Aarete laegas helps the families in need

13. Sep 2018
Charitable organisation AARETE LAEGAS (treasure chest) helps families in need by providing them with second-hand clothes, and other essential items. We talked about their work with founder KADRI BRITT PÕLDRE. 

Why and when did you establish this organisation?

Doing charity work has always been one of my dreams but I hadn’t yet figured out how I should do that, and what would be the scope. Although I myself have always had a roof over my head, a supportive family, and all life’s necessities, I knew that I wanted to help those that were not so lucky, and who were in most need of help.

In 2012, Estonian musician Kalmer Neidla lost his home in a fire but thanks to peoples’ generosity it was possible to furnish the family quite quickly with all the essentials they needed after losing everything. After that one-time charitable gesture, Hanno Pevkur, who was the Estonian minister of Social Affairs at the time, wrote in the media that Estonia needs a specially dedicated organisation that could furnish people with emergency essentials in critical times of need.

My good colleague (and the other founder of the NGO) Raido Jaan, decided to do something about it. We put our ideas on paper, and began looking for like-minded people to make our plans a reality. When Raido Jaan came to me with his idea, I didn’t hesitate for long, because I had already been waiting for a chance like that. In 2013, we established our charitable organisation to assist people in difficulties. We mainly offer second-hand clothes to fire victims, large families, single parents, elderly with special needs, and to other people in need.

How many people are there in your organisation?

Currently we have two founders / members of the board, and we employ three people. We also have six volunteers who are contributing their time almost daily. In addition, we have about a dozen of volunteers who help us out from time to time. Everyone contributes as much as they can. And, of course, we are always happy to see new people joining us because the more there are the more we can accomplish!

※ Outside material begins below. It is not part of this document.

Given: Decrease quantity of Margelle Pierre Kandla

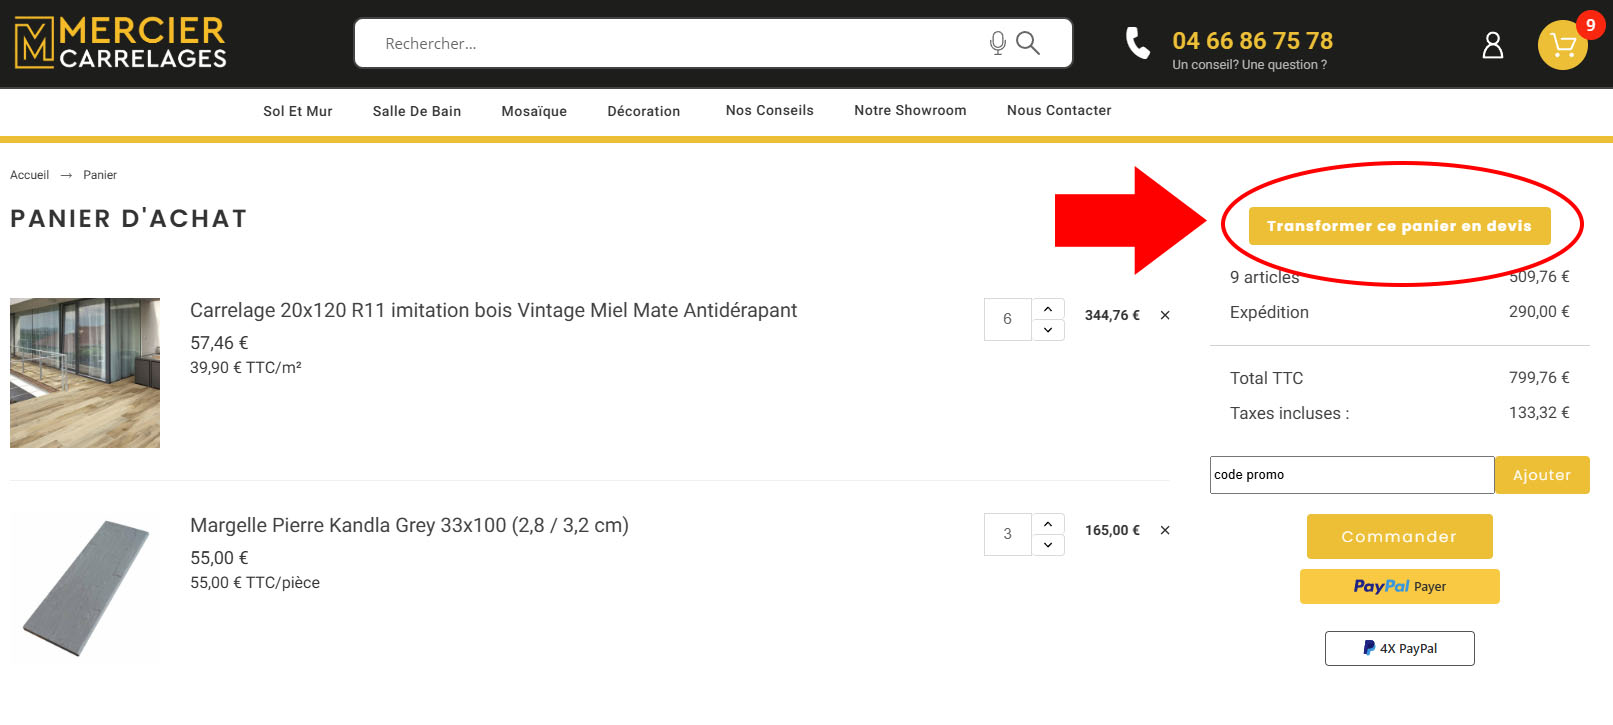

How do you finance your activities?

In order to support our activities we opened a nice little charity shop in Tallinn. All receipts from sales and donations are used to pay for the rental and utility fees of our shop and the sorting centre, as well as our employees’ salaries, and transport fees for the care packages – yes, we pay for shipment of essentials to those in need. In addition, we sell beautiful scarves with Estonian national patterns that are also very practical.

Last year, we submitted a project to the 2017 NGO support programme run by the National Foundation of Civil Society, and received a capacity-building grant. The project aims to improve our organisational capacity, and will hopefully help us become more self-sufficient.

What has been your biggest lesson?

We have learned that unfortunately you can’t trust everyone who asks for help. In the beginning, we sent out several care packages in good faith, and later found that the same items were being sold online. What is more, our package was delivered to that family by a volunteer who included some additional items on their own behalf. That incident affected us quite seriously and left a lingering feeling of disappointment. Unfortunately, there are people like that out there, and we must take care to be sure of whom we support, even though our hearts tell us to support everyone who reaches out for help.

For me personally, the biggest lesson has been that one must dream big because dreams do come true. During its rather short existence, our organisation has made significant strides, and that motto has been very beneficial.

What is the most exciting thing you are currently working on?

Our work at Aarete Laegas is exciting around the clock but recently we had an inspiring meeting with the people form the Foundation Hea Hoog. They focus on people with special needs, and we plan to start collaborating with them, for example, by engaging people with special needs at our centre. In addition, we continue to implement the organisational capacity-building project that received support last year. There is a multitude of ideas to choose from, and I genuinely couldn’t be happier!

What could other NGOs learn from you?

We are a small organisation but we don’t let that stop us. We think big, and everything we do comes from the heart.

What about your own organisation, is there still room for development?

Since our volumes have increased significantly from the start, there are some fundamental processes that need improving, e.g. sorting activities. The volumes of items that are sent to us keep growing exponentially, and we need to find more efficient systems, and think about automating some processes.

If you were given 3 million euros to spend in one year, no strings attached, what would you use it for?

Currently, our centre does not have good access, and young mothers are forced to carry heavy carts up the stairs. This amount of money would enable us to find a new place, with excellent accessibility, and more room to make even bigger dreams come true. In a bigger place, we could improve our efficiency, and perhaps even branch out to other parts of Estonia where people need our help, and are expecting us – that would enable us to move closer to those in need, and bring comfort to even more people.